◆ **SHORT TASK**:
Reproduce only the lines in the stretch from the one containing "You are a computer-use" through the one containing "[x=157, y=270]", with "badge" changed to "icon" and nothing else altered.

◆ **DATASET EXCERPTS**:
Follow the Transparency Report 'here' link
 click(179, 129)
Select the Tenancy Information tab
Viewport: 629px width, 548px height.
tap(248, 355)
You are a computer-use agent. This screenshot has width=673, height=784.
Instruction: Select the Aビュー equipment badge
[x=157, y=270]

...

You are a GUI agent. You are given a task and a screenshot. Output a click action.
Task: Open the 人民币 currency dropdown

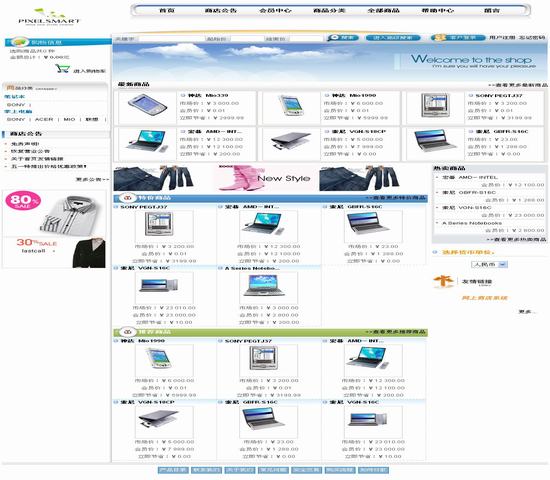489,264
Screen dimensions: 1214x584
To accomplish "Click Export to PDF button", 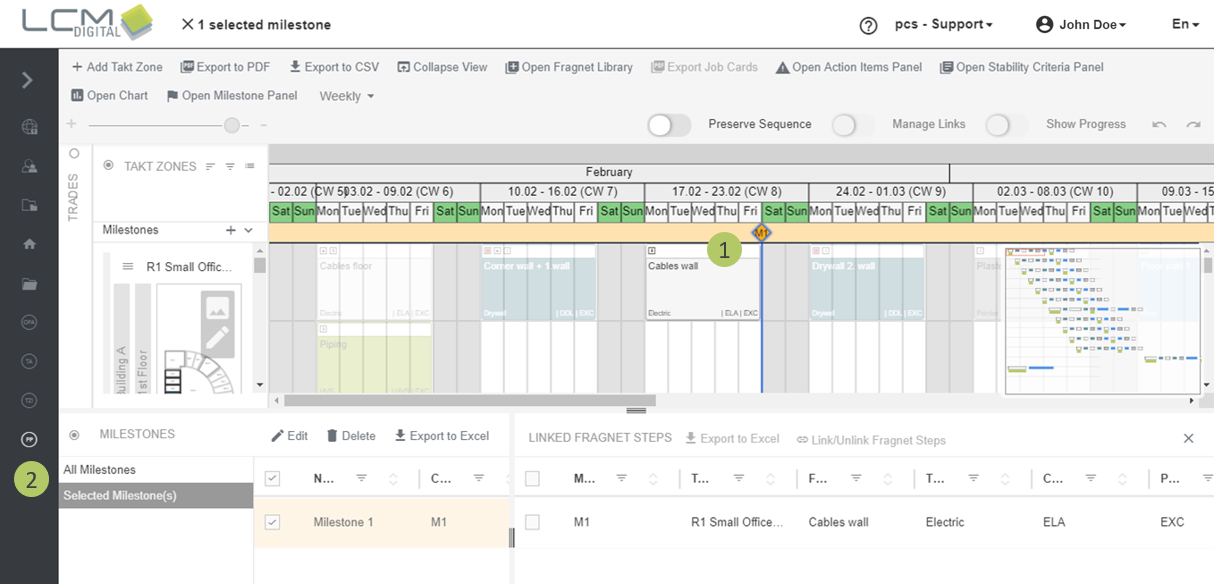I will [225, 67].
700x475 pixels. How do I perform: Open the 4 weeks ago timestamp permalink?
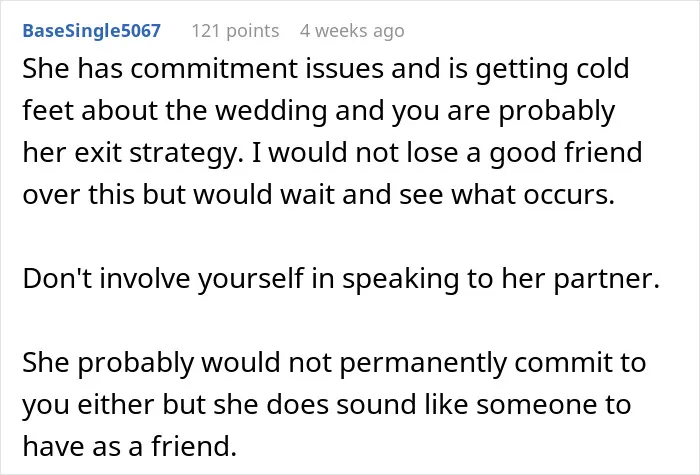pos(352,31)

◆ **SOLVED EXERCISE**:
You are a computer-use agent. This screenshot has width=673, height=784.
Instruction: Select the Aビュー equipment icon
[x=157, y=270]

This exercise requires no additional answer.